Records from a collection:
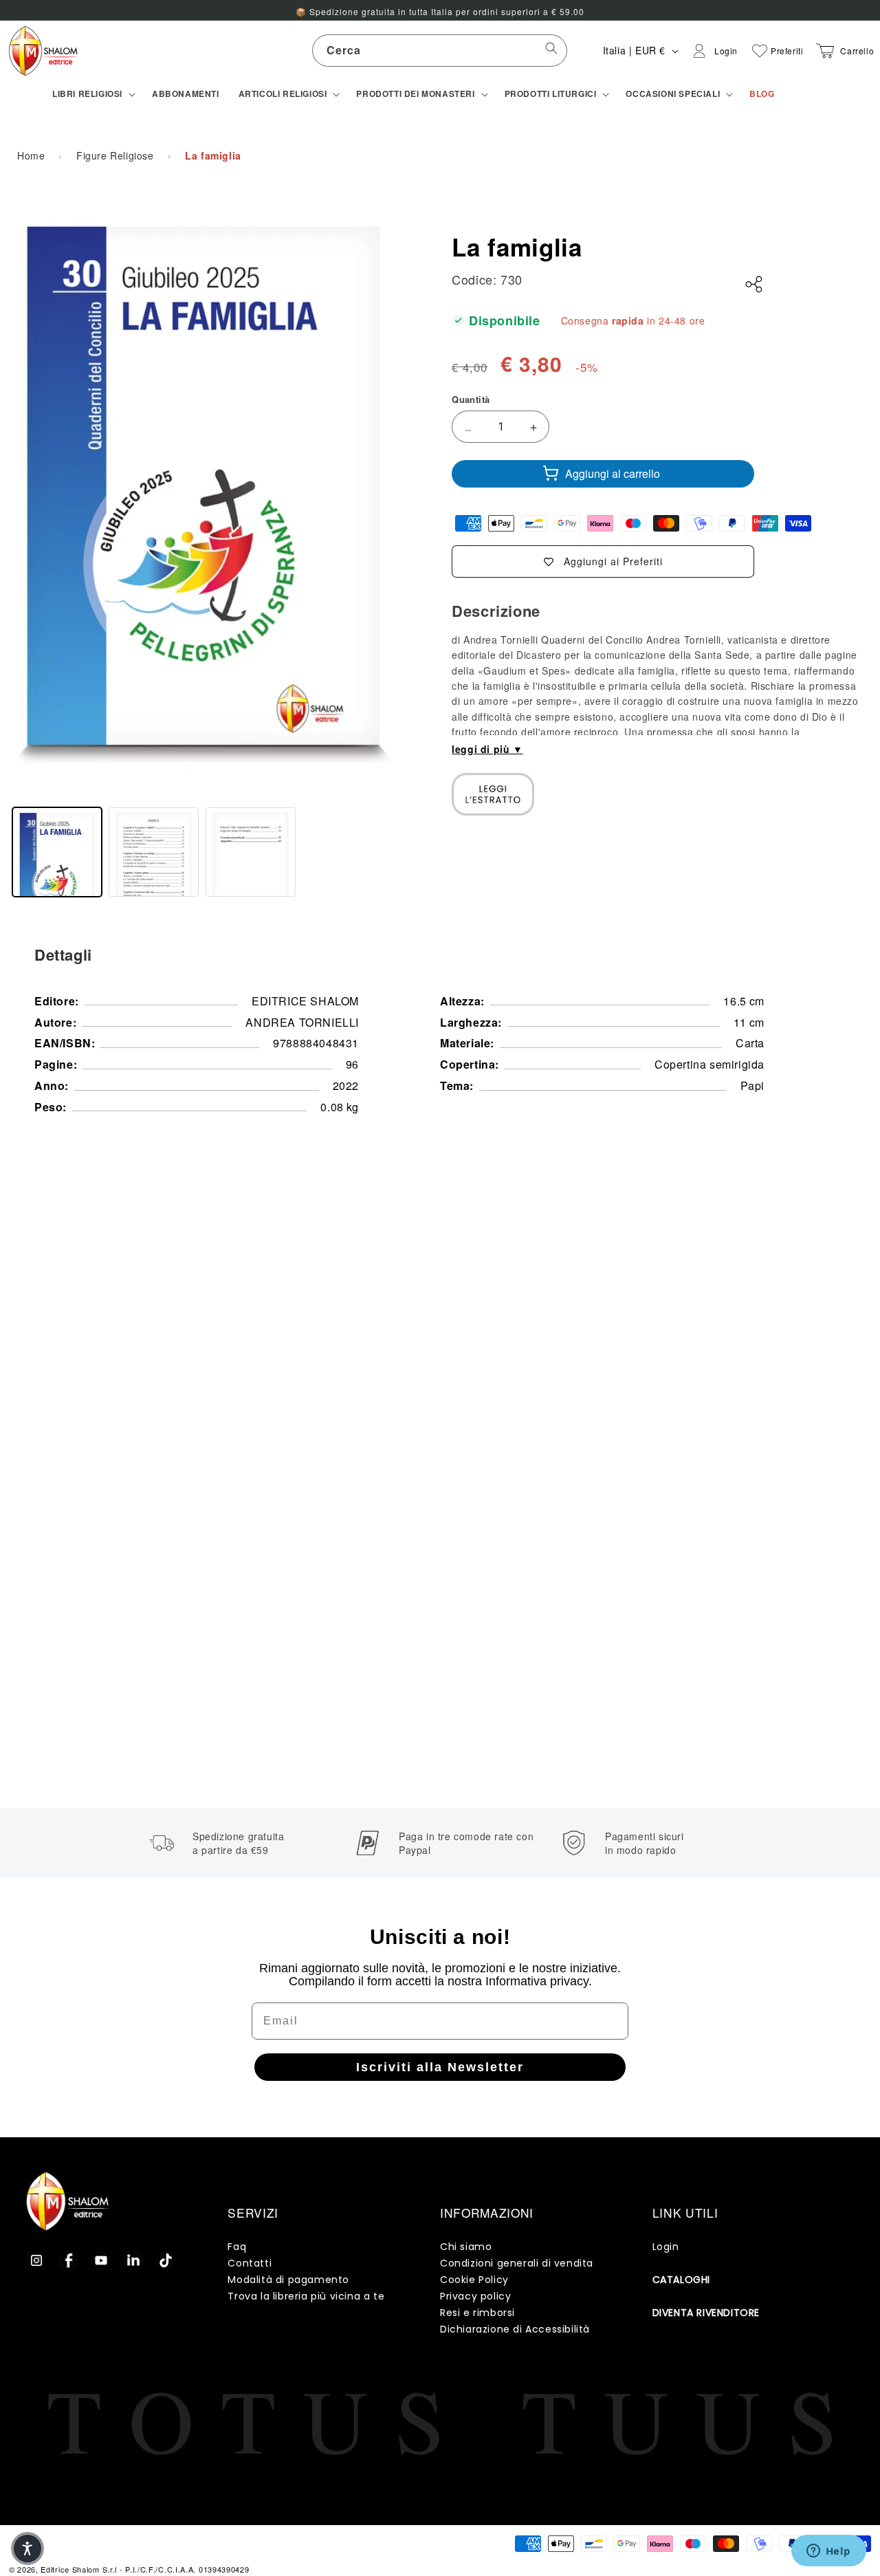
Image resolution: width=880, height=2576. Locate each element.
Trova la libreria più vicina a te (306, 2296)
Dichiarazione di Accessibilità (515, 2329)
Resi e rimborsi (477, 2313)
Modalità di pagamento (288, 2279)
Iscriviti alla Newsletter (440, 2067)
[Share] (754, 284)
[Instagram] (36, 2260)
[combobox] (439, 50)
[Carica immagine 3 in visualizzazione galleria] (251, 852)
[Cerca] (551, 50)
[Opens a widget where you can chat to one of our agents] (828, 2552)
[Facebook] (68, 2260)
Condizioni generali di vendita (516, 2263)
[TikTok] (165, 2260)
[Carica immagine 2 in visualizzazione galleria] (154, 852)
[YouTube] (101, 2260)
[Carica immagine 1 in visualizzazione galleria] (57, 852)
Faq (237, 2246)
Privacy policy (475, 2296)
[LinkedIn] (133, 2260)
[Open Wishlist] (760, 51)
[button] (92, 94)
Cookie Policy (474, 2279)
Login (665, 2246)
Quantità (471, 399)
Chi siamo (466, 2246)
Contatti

_Exercise directions_
The answer should be the exact lines running from the line containing "Resi e rimborsi (477, 2313)" to the last line of the entries, with nothing else.

_Reply to the task_
Resi e rimborsi (477, 2313)
Modalità di pagamento (288, 2279)
Iscriviti alla Newsletter (440, 2067)
[Share] (754, 284)
[Instagram] (36, 2260)
[combobox] (439, 50)
[Carica immagine 3 in visualizzazione galleria] (251, 852)
[Cerca] (551, 50)
[Opens a widget where you can chat to one of our agents] (828, 2552)
[Facebook] (68, 2260)
Condizioni generali di vendita (516, 2263)
[TikTok] (165, 2260)
[Carica immagine 2 in visualizzazione galleria] (154, 852)
[YouTube] (101, 2260)
[Carica immagine 1 in visualizzazione galleria] (57, 852)
Faq (237, 2246)
Privacy policy (475, 2296)
[LinkedIn] (133, 2260)
[Open Wishlist] (760, 51)
[button] (92, 94)
Cookie Policy (474, 2279)
Login (665, 2246)
Quantità (471, 399)
Chi siamo (466, 2246)
Contatti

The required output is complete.